ひかりのあめ30 | ナノ





ひかりのあめ30

 俊治は右目の腫れがひくまでアルバイトを休んだ。アナルのほうは博人が軟膏を塗ってくれたため、右目よりも早く治った。一人で外に出ることに少しだけ恐怖を感じていたが、博人に励まされ、俊治は精神的にも回復していた。博人は何も言わないが、彼が何らかの形でオーナーに接触したことを俊治は知っていた。カフェのバイト仲間から、おまえが以前、バイトしていたところへ行ってみたら、なかったという話をされ、俊治は少し驚いていた。
 寝返ると、博人の端正な顔がすぐそばにある。俊治はそっと手を伸ばして、彼の頬に触れた。彼は目を閉じたままだったが、俊治の手を引いて、体を抱き込んでくる。彼は仕事のことは本当に何も話さない。朝は俊治より早く出て、定時の十八時に帰れることも少ないのに、最低でも週に三回は必ず料理を作ってくれた。
 俊治は博人の熱を感じながら、彼のために変わりたいと強く思った。部屋の片づけも、博人がするのを見て、自分も、と始めた。料理だっていつかはできるようになる。始めてみよう、二人でがんばろう、と言ってくれる博人の言葉に、俊治はいつも支えられている。博人の体に自らの体をすり寄せて、俊治は明後日に迫った彼の誕生日プレゼントは何がいいだろうと考えながら眠った。

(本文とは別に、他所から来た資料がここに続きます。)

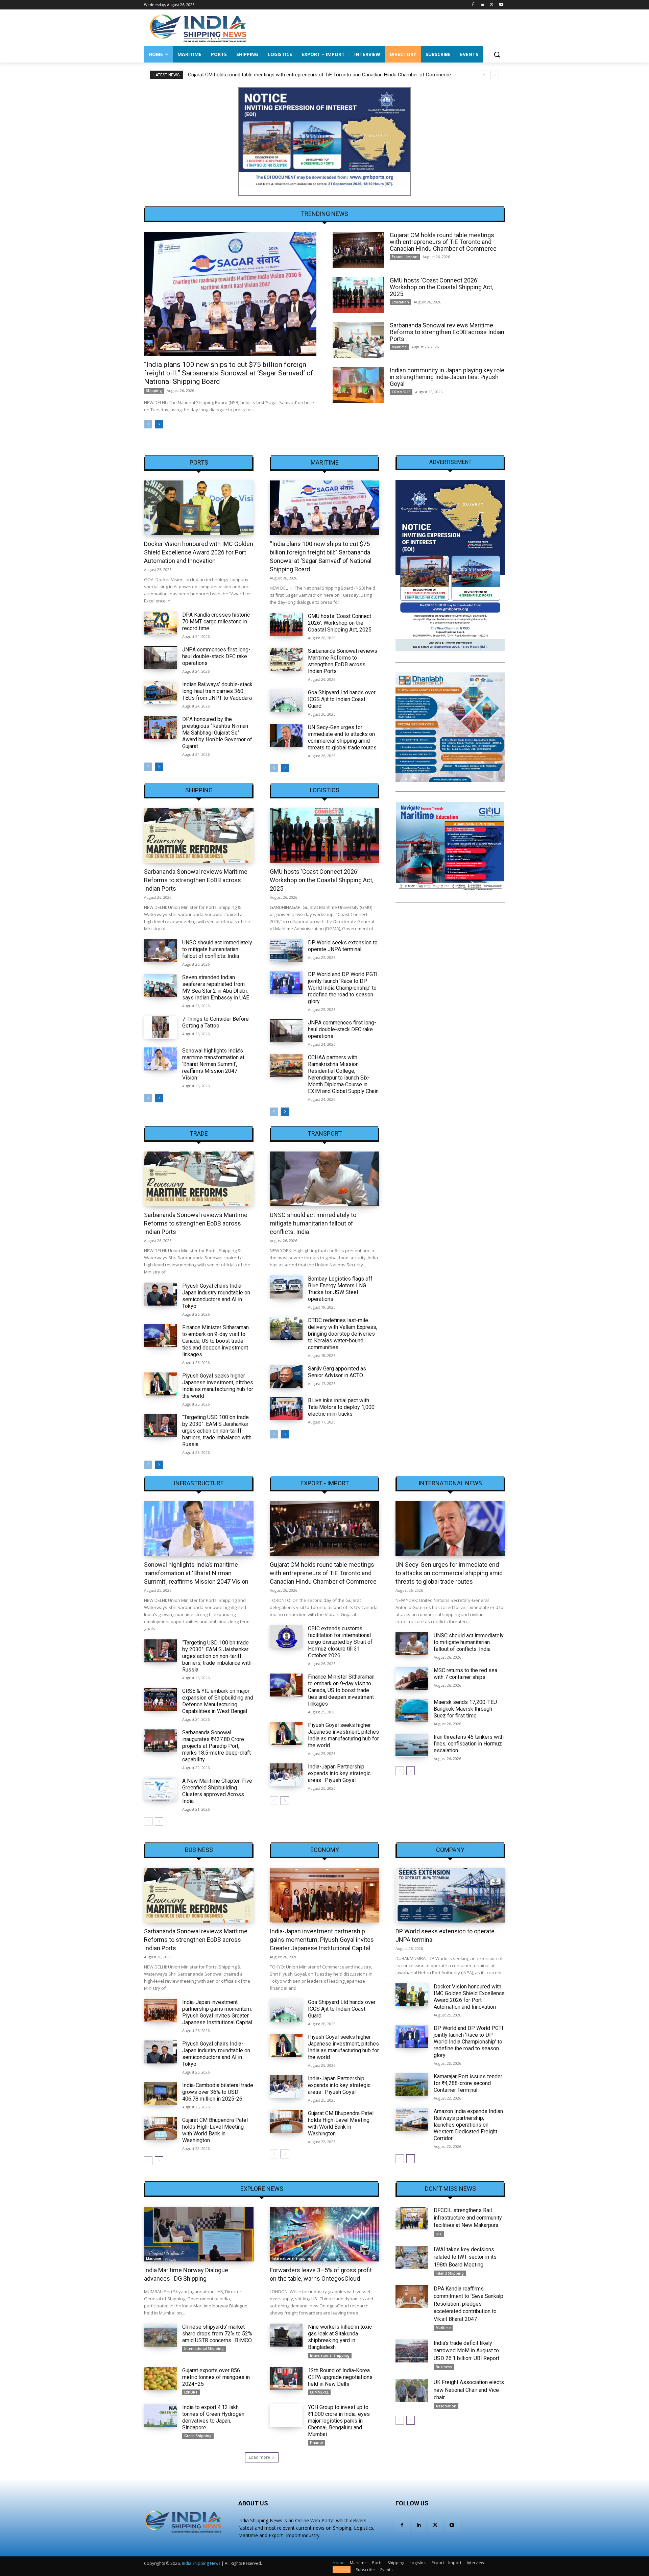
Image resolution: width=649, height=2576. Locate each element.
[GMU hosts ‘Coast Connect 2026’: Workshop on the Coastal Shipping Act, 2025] (358, 295)
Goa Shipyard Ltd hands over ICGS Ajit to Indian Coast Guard (342, 699)
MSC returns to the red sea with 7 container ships (465, 1673)
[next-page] (159, 424)
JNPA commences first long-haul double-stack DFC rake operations (216, 656)
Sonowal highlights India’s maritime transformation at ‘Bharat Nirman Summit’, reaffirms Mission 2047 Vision (213, 1064)
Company (450, 1850)
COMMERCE (401, 392)
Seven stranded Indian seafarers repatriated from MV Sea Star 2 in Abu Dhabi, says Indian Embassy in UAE (215, 987)
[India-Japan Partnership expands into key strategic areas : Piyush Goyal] (286, 1774)
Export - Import (405, 256)
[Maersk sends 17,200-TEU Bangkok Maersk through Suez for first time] (411, 1710)
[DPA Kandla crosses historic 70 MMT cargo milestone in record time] (160, 623)
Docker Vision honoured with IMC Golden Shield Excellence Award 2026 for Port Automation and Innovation (198, 552)
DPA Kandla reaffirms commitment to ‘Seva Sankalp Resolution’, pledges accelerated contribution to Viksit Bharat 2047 (468, 2303)
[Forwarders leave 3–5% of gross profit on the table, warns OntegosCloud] (324, 2234)
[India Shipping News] (198, 28)
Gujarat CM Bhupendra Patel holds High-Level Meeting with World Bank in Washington (215, 2130)
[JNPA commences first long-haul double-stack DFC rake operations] (160, 657)
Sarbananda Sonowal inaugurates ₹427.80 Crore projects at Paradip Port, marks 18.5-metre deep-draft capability (216, 1746)
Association (446, 2406)
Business (199, 1850)
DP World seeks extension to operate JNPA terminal (343, 945)
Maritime (399, 347)
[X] (492, 5)
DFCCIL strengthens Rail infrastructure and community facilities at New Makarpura (468, 2218)
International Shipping (291, 2258)
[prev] (484, 75)
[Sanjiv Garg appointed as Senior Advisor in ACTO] (286, 1376)
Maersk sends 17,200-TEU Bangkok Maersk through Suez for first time (465, 1709)
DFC (439, 2234)
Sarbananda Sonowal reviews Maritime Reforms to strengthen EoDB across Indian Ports (447, 332)
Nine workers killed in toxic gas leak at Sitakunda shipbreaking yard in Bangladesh (340, 2337)
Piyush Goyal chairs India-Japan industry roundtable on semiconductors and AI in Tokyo (216, 1296)
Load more (259, 2457)
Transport (325, 1134)
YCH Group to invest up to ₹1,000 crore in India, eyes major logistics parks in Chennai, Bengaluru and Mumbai (339, 2420)
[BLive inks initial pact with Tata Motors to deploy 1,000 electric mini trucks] (286, 1408)
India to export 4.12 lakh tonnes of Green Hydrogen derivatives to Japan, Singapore (213, 2417)
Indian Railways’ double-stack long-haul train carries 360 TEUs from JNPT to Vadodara (217, 691)
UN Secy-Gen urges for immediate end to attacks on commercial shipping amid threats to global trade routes (342, 737)
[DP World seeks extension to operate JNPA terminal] (286, 950)
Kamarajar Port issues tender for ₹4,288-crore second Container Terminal (468, 2083)
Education (400, 302)
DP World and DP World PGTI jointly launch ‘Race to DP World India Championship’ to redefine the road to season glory (343, 988)
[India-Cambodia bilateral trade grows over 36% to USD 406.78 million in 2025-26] (160, 2093)
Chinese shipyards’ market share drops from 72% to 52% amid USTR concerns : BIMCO (217, 2334)
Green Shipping (198, 2435)
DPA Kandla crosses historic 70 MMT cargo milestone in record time (216, 621)
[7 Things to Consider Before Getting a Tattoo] (160, 1027)
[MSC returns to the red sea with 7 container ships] (411, 1678)
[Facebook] (473, 5)
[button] (497, 54)
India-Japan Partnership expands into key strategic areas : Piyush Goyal (339, 1773)
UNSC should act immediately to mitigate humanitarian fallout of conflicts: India (217, 949)
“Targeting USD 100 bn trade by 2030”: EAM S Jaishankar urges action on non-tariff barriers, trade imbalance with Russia (216, 1430)
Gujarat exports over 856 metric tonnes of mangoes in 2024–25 (216, 2377)
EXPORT (191, 2392)
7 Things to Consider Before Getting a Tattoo (215, 1022)
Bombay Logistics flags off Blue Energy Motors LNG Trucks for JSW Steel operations (340, 1288)
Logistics (324, 790)
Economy (324, 1850)
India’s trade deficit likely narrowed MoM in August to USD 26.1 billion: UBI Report (466, 2350)
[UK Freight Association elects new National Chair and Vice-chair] (411, 2390)
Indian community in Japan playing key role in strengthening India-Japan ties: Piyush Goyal (447, 377)
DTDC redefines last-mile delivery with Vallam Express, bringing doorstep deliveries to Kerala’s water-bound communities (342, 1334)
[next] (494, 75)
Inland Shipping (450, 2273)
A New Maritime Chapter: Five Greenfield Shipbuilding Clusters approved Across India (217, 1791)
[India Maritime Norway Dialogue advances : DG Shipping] (199, 2234)
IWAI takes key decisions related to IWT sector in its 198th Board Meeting (465, 2257)
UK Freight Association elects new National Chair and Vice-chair (469, 2390)
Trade (199, 1134)
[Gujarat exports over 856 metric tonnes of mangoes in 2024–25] (160, 2378)
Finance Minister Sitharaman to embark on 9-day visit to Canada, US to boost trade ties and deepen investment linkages (215, 1341)
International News (450, 1483)
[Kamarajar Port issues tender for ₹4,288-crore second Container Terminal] (411, 2084)
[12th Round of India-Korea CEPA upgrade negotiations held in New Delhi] (286, 2378)
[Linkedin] (482, 5)
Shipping (154, 390)
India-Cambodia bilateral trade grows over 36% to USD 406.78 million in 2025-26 (217, 2092)
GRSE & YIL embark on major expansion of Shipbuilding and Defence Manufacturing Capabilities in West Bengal (217, 1701)
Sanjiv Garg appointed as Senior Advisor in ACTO (337, 1372)
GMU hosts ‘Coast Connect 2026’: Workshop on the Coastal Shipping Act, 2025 (275, 75)
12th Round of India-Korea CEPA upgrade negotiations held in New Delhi (340, 2377)
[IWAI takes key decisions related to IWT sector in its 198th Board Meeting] (411, 2257)
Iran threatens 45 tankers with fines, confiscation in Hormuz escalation (469, 1744)
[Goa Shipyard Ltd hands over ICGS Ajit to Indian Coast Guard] (286, 700)
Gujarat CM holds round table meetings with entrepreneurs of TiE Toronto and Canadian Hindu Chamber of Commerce (443, 241)
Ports (199, 463)
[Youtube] (501, 5)
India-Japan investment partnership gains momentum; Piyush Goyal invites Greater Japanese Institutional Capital (217, 2012)
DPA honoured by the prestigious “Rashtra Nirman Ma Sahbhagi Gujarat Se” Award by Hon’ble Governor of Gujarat (217, 732)
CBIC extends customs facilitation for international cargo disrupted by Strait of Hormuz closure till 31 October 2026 (340, 1642)
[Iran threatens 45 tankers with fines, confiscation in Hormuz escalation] (411, 1745)
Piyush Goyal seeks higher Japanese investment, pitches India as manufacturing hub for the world (217, 1385)
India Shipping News (201, 2563)
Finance (316, 2442)
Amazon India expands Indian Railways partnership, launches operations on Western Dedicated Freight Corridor (468, 2124)
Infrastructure (199, 1483)
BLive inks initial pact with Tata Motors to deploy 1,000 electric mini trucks (341, 1407)
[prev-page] (148, 424)
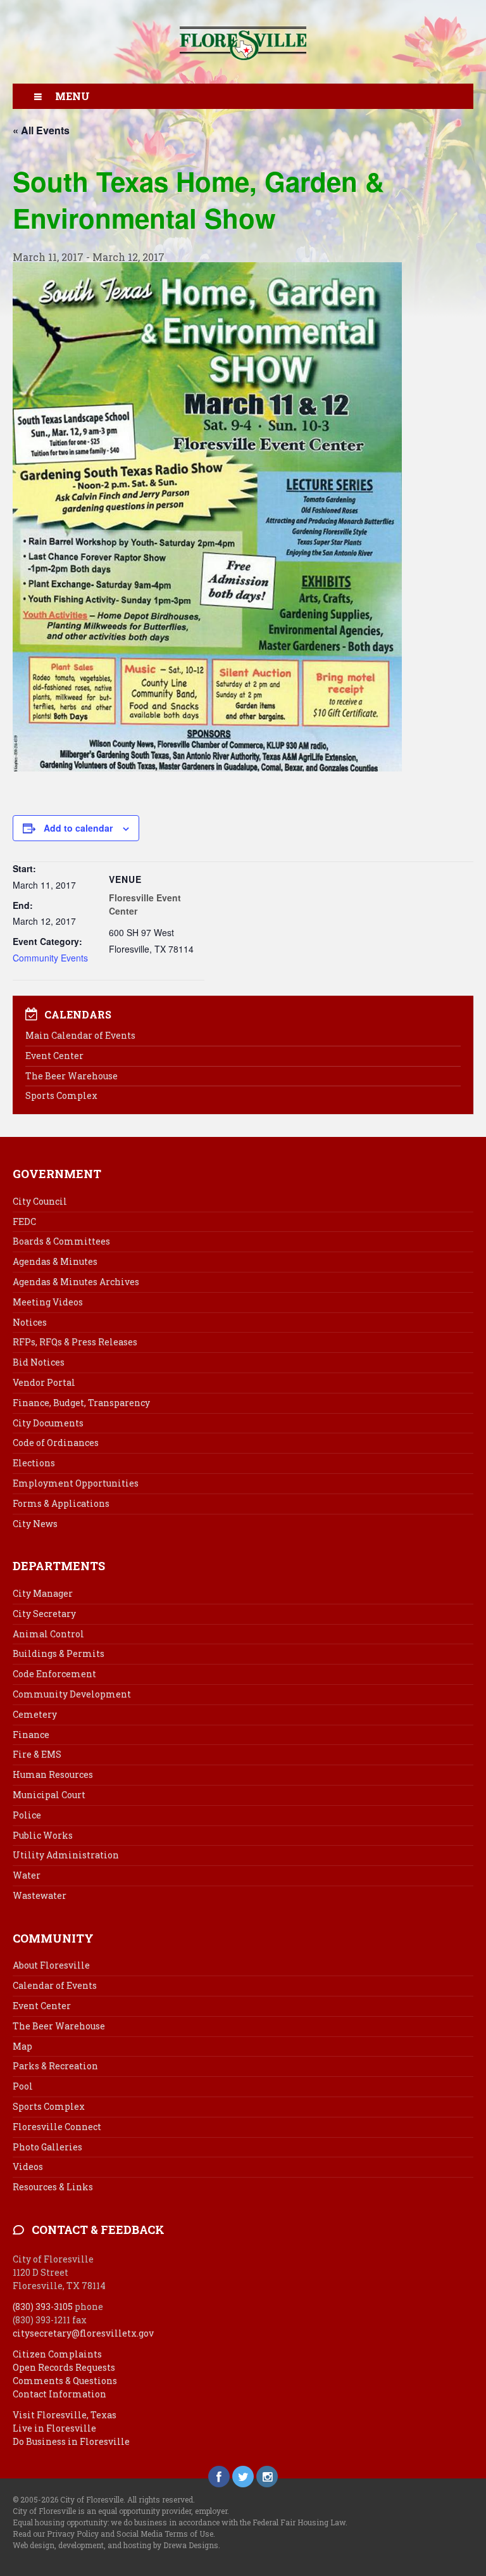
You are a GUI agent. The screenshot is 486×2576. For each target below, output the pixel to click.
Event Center (54, 1056)
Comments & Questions (65, 2381)
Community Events (50, 957)
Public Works (43, 1835)
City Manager (43, 1593)
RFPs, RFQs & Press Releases (75, 1342)
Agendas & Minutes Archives (76, 1282)
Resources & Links (53, 2187)
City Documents (48, 1423)
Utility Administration (66, 1855)
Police (27, 1815)
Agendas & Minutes (55, 1261)
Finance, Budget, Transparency (81, 1403)
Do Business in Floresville (71, 2441)
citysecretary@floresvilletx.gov (83, 2333)
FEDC (24, 1221)
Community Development (72, 1694)
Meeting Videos (48, 1302)
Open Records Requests (64, 2367)
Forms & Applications (61, 1503)
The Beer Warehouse (71, 1076)
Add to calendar (78, 828)
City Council (40, 1201)
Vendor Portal (44, 1382)
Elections (34, 1463)
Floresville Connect (57, 2127)
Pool (23, 2086)
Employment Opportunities (76, 1483)
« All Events (41, 130)
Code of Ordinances (56, 1443)
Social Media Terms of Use (164, 2533)
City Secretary (44, 1614)
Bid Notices (39, 1362)
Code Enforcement (54, 1674)
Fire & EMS (37, 1754)
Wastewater (39, 1895)
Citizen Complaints (57, 2354)
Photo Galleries (47, 2147)
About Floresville (51, 1965)
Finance (31, 1735)
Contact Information (59, 2394)
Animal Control (48, 1634)
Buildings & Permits (58, 1653)
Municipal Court (49, 1795)
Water (26, 1875)
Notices (30, 1322)
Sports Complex (61, 1095)
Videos (28, 2166)
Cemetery (35, 1714)
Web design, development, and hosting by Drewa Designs (115, 2545)
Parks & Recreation (55, 2066)
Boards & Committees (61, 1241)
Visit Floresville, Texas (64, 2415)
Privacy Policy (73, 2533)
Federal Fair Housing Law (299, 2522)
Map (22, 2046)
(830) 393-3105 (43, 2306)
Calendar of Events (55, 1985)
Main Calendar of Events (80, 1035)
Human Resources (53, 1774)
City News (35, 1524)
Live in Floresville (54, 2428)
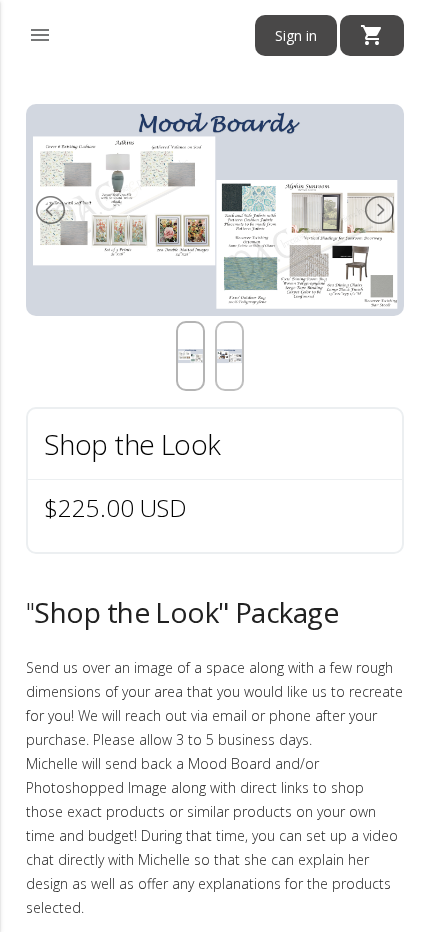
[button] (40, 32)
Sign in (296, 35)
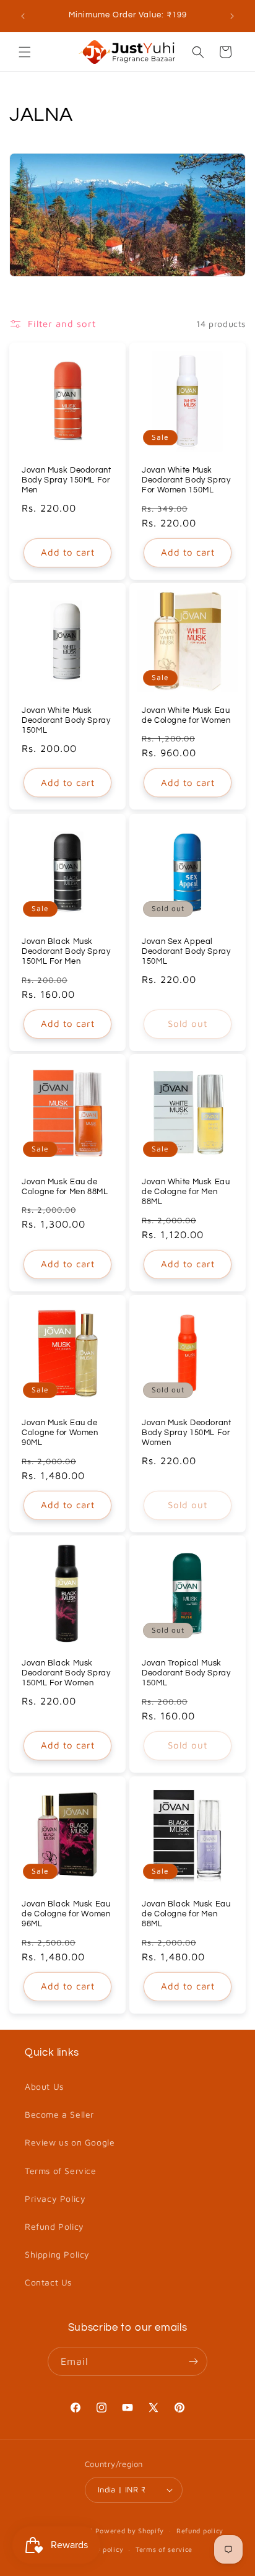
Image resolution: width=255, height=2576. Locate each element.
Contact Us (48, 2282)
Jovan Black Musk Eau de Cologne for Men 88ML (186, 1914)
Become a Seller (59, 2114)
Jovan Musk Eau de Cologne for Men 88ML (65, 1187)
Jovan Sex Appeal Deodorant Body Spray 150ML (186, 952)
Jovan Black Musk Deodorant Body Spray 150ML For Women (66, 1673)
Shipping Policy (57, 2254)
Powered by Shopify (130, 2530)
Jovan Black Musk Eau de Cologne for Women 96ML (66, 1914)
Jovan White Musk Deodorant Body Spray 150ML (66, 721)
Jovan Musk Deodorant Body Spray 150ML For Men (66, 480)
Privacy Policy (55, 2198)
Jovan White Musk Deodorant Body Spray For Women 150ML (186, 480)
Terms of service (164, 2549)
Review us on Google (70, 2142)
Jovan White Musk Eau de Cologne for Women (186, 716)
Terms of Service (61, 2170)
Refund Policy (54, 2226)
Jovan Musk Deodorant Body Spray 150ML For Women (186, 1433)
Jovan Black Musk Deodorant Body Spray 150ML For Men (66, 952)
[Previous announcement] (23, 16)
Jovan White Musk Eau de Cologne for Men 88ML (186, 1192)
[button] (24, 52)
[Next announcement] (232, 16)
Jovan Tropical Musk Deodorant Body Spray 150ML (186, 1673)
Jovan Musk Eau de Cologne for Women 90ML (60, 1433)
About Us (44, 2086)
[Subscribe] (193, 2361)
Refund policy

 博人の誕生日は連休を取って、俊治は朝から買い出しに行った。カフェの皆にアドバイスをもらいながら、プレゼントは無難にネクタイを選んだ。それと、慎也から教えてもらったビターチョコレートケーキのレシピを見ながら、必要なものをかごに入れていく。
 料理はもちろん、ケーキも焼いたことがない俊治のために、慎也が遅番上がりの時だけカフェのキッチンを使って作り方を丁寧に教えてくれた。ほろ苦い甘さのケーキはウィスキーにぴったりだと俊治は思った。慎也が焼いてくれたケーキは見た目も味も抜群だったが、俊治の焼いたスポンジはふくらみもせず、焦げていた。どうせチョコレートを塗るのだから、と練習した通りに作ってみたが、完成したケーキはどう見ても失敗作だった。
 作り直す時間はなく、慎也からも失敗したとしても気持ちのものだから、と言われていたことを思い出し、俊治はリビングのテーブルへ並べた。
「ただいま」
「おかえりなさい」
 まだ日付が変わるまで数時間あったが、俊治はリビングまで入ってきた彼にネクタイのプレゼントを渡した。
「誕生日プレゼントです」
「ありがとう」
 博人が軽いキスをくれる。彼はすぐにプレゼントを開けて、中身を確認した。コートを脱いで、スーツに合わせるように新しいネクタイを当てる。趣味がいいね、と褒められて俊治は笑みをこぼした。それから、彼の視線がテーブルの上に置いてあるビターチョコレートケーキをとらえる。ケーキはスポンジの上にチョコレートソースをかけたような完全な失敗作だったが、博人はそれを見て、涙をあふれさせた。
「皆、ケーキなんて食べ飽きてるって思うんだろうね。誕生日にケーキを食べるの、初めてなんだ」
 その言葉に、俊治は博人が施設で育ったと言っていたことを思い出す。
「どんな豪華なプレゼントより嬉しい。ありがとう」
 博人に抱き潰されそうなほど強く抱き締められる。喜んでもらえて、俊治はとても嬉しかった。博人はさっそく、ケーキを食べて、俊治の口にもフォークの先を運んでくれる。見た目に反して、味はよかった。
「博人さん、俺、これからは家事も料理もちゃんとがんばります」
 返事のない博人に俊治はおかしいと思ったが、彼の熱を持ったペニスが腹に当たり、それが返事なのだと分かった。
「そんな可愛いこと言われたら、ベッドまで我慢できないよ」
 博人にソファへ押し倒された俊治は、彼の首へ腕を伸ばして抱きつく。キスは甘くて苦い。まるで、恋の味そのものだった。